Think of creating a modern representation of Mickey Mouse. If you create a new version of Mickey Mouse based on the 1928 version in Steamboat Willy, it is difficult to make something that looks relatively contemporary without creating something that looks arguably derivative of the 1953 work “The Simple Things” or the 1940 work “Fantasia”. You could play it safe by using something that looks like a carbon copy of Steamboat Willy, but if your personal artistic vision involves a more contemporary art style, it is understandably difficult to make it unambiguously not a derivative of more recent depictions that are still under copyright.
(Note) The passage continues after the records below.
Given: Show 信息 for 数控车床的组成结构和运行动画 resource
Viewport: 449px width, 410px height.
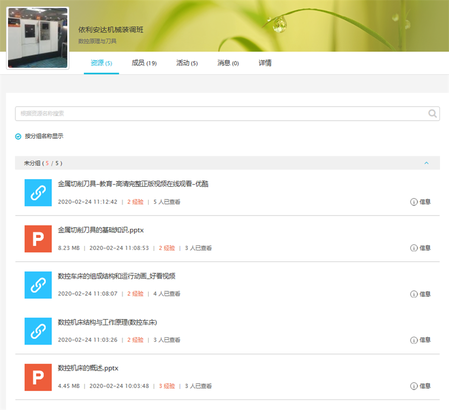Looking at the screenshot, I should pos(420,294).
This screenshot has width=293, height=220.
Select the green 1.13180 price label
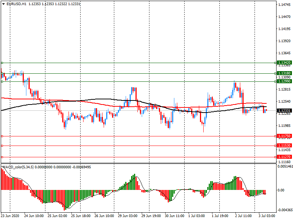(x=284, y=73)
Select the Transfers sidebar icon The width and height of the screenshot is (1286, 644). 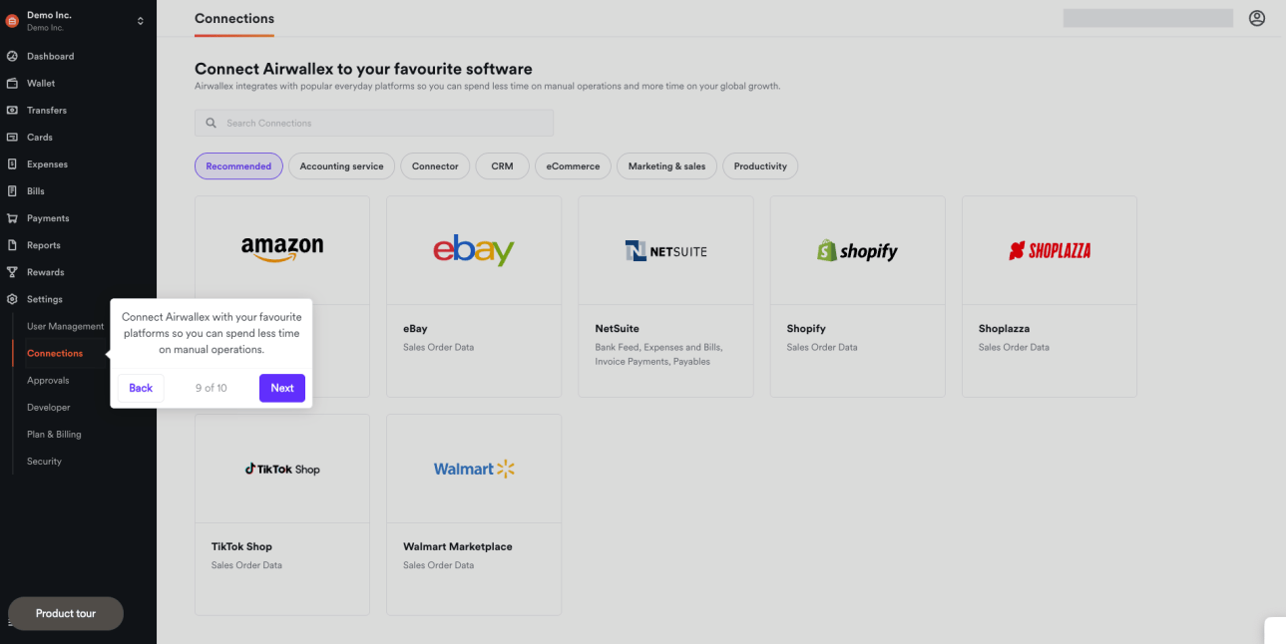[12, 110]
For the Starcraft 2 example - in a thought experiment where the 14 year old “Wings of Liberty” version is now public domain but the 11-year old “Heart of the Swarm” expansion pack and current 9-year old “Legacy of the Void” version of StarCraft 2 are both still under copyright. You want to make a new single-player campaign which takes place after LotV and doesn’t retcon any canon events (many of which are still copyrighted). A careful creator would probably understand they couldn’t make any references to Amon being reborn and defeated by Artanis, because that plot is from the still-copyrighted Legacy of the Void. But would you be able to write a storyline that contains any acknowledgements that Zeratul died? (Zeratul died at the hand of his friend, Artanis, due to some of Amon’s mind-control machinations during that same LotV campaign)

I think a creator would have to be careful precisely how their storyline acknowledges Zeratuls death. If its just a few characters generically lamenting the loss of a great/controversial man…probably fine? What if the loss of their friend Zeratul was specified to have occurred “in battle” with no other specifics about the battle? I have no clue. If your storyline includes a tiny quip about Artanis dealing with unspecified guilt/shame over Zeratul’s unspecified death … then that might be technically infringing until LotV falls out of copyright, because some people may feel that it’s specific enough to be definitely derived from the LotV campaign.

Note that all three of these similar examples are where a creator does in fact intend to create a derivation of copyrighted materials to create a sequel campaign to the uncopyrighted work which is still “in-canon” with respect to still-copyrighted works. Its just exploring where is the line of “how much derivation can you morally and/or ethically and/or legally get away with before at least one reasonable person genuinely feels you have elements that are unambiguously derived from still-copyrighted content?”

For “legally” getting away with something you have to consider the costs of successfully defending yourself against lawsuits from notoriously overly-litigious corporations like Disney/Nintendo/Blizzard. Are you so safe that you could get a summary dismissal or is there any reason it could qualify for awards of punitive damages under Anti-SLAPP laws?

You make good arguments about derivative works on public domain works, where some other derivative works are still in copyright. That's probably difficult to maneuver legally.

However if the goal is to just distribute the original public domain work legally, then that's easy and convenient. That alone would be hugely beneficial for games.